Melhor são mesmo tweets reflexivos, grupos-bolha de WhatsApp, link na Bio. Tenho curtido "first time hearing" – vídeos no YouTube de pessoas reagindo à primeira vez que escutam alguma canção, como In The Air Tonight, de Phil Collins, aos ouvidos de dois adolescentes gêmeos americanos.
O samba do real é sincopado, perdeu a nervura. Samba sincopado é o da letra meio fluída, você não entende muito o que se canta, mas a canção flui, pegando ritmo. Um troço meio bebum, meio transe de Orixá.
E Oxalá? É orixá e "tomara" em portugália!
Infância vem da época de Descartes, onde tudo era lógica: a criança é o in-fono, não-fono, aquele-que-não-sabe-falar. E, depois, a doença, o adolescere, adoecimento, o adolescente. Adulto, traição, o adultério, adulterado. Idoso, o que foi, o ido… e o senil – senhor – por isso em Roma há cinco mil anos só velho poderia ir ao Senado (sênior)!
Até 2002 o filme se chamava Guerra nas Estrelas. Depois, trade mark, virou regra chamar de Star Wars. Eu gostava tanto de Guerra nas Estrelas…
Surfando nesses léxicos em flush neo-wave, então o que é exatamente hub? Lab? Crush é ridículo. Massa ainda se fala? Supimpa, às pampas? Prafrentex é ótimo. Curfew, achatar a curva? Em Portugal, home office é teletrabalho. Só não me diga que você tem um call, é ligação, cidadão sem carteirada! Binge-watching no streaming, morri.
O cumpade Washington já dizia antes de Game of Thrones: Sabe de nada, inocente. Depois que copiaram com o You know nothing, John Snow. Palavra bonita mesmo é yanomami, tupy, como li esses dias que hospital é "lugar-que-corta-gente".
Beleza também há no vocábulo chinês, antigo e poético, "cérebro" é mar da medula. Mais bonito ainda no japão, há um sexto sentido do gosto, quando o alimento transcende o ácido, amargo, doce ou salgado, e está delicioso, saboroso e agradável, o gosto é Umami.
Os gregos não sabiam que língua estranha era aquela do Norte, pareciam dizer simplesmente bar bar bar, então daí veio bárbaro.
O gaúcho resume "barbaridade!" ao charmoso bah!

**Registros:**
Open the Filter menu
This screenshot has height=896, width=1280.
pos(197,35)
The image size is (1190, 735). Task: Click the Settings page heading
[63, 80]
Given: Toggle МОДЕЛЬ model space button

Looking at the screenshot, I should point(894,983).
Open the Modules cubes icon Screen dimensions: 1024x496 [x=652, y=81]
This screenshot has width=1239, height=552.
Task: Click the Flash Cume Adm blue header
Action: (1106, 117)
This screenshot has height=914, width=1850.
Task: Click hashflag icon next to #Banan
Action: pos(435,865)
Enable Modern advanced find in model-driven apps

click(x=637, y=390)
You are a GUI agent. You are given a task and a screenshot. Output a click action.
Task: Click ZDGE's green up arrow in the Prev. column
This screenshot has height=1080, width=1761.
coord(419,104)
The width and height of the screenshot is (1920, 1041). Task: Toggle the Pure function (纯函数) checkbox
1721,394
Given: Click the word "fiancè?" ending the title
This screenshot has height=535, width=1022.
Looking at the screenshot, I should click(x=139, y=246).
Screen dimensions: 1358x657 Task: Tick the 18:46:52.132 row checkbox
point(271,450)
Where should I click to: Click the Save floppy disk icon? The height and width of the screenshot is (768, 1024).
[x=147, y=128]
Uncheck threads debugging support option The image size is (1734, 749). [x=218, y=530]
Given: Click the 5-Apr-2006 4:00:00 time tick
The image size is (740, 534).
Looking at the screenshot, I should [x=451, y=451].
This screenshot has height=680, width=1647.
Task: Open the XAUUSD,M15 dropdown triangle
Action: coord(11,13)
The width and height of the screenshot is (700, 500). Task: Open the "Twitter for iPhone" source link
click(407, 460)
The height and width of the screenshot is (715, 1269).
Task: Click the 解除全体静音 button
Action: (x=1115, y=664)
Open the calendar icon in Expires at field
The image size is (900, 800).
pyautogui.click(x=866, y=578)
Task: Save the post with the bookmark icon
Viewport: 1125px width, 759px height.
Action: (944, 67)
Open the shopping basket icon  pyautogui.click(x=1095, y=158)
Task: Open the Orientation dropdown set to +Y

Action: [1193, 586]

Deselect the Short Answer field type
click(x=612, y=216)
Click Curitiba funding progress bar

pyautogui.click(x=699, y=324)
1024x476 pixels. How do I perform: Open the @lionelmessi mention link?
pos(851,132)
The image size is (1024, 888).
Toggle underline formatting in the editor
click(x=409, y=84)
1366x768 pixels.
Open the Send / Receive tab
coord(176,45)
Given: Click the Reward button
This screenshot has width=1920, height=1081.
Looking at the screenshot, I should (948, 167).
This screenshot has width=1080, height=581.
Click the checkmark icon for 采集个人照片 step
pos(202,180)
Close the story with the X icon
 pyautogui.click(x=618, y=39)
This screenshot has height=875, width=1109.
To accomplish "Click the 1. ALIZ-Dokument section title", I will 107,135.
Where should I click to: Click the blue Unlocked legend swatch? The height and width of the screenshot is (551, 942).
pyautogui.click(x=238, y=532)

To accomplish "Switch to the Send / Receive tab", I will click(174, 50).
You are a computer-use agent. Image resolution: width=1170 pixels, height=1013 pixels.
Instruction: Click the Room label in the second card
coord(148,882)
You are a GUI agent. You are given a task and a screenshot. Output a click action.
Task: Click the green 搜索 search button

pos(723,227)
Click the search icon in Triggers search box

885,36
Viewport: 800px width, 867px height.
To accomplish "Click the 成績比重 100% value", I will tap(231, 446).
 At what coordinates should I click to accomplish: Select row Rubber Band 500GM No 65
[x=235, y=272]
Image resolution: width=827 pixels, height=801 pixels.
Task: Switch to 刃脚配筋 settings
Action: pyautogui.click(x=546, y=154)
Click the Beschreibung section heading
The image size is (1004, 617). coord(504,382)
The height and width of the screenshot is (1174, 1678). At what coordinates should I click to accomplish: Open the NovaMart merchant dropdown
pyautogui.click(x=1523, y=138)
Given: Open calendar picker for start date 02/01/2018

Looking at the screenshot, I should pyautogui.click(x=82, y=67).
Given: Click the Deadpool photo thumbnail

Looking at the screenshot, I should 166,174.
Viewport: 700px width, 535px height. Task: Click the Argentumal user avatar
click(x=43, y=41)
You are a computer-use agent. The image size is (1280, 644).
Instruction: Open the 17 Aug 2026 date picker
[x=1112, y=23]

**Questões propostas:**
**1.** Transcreva o trecho do texto em estudo que vai de "Melhor são mesmo" até "adolescentes gêmeos americanos.", trocando "gêmeos" por "irmãos".
**2.** De acordo com o texto em estudo, que nome se dá ao home office em Portugal?
Baseie-se exclusivamente no texto em estudo.

**Exercício resolvido:**
**1.**
Melhor são mesmo tweets reflexivos, grupos-bolha de WhatsApp, link na Bio. Tenho curtido "first time hearing" – vídeos no YouTube de pessoas reagindo à primeira vez que escutam alguma canção, como In The Air Tonight, de Phil Collins, aos ouvidos de dois adolescentes irmãos americanos.

**2.** Teletrabalho.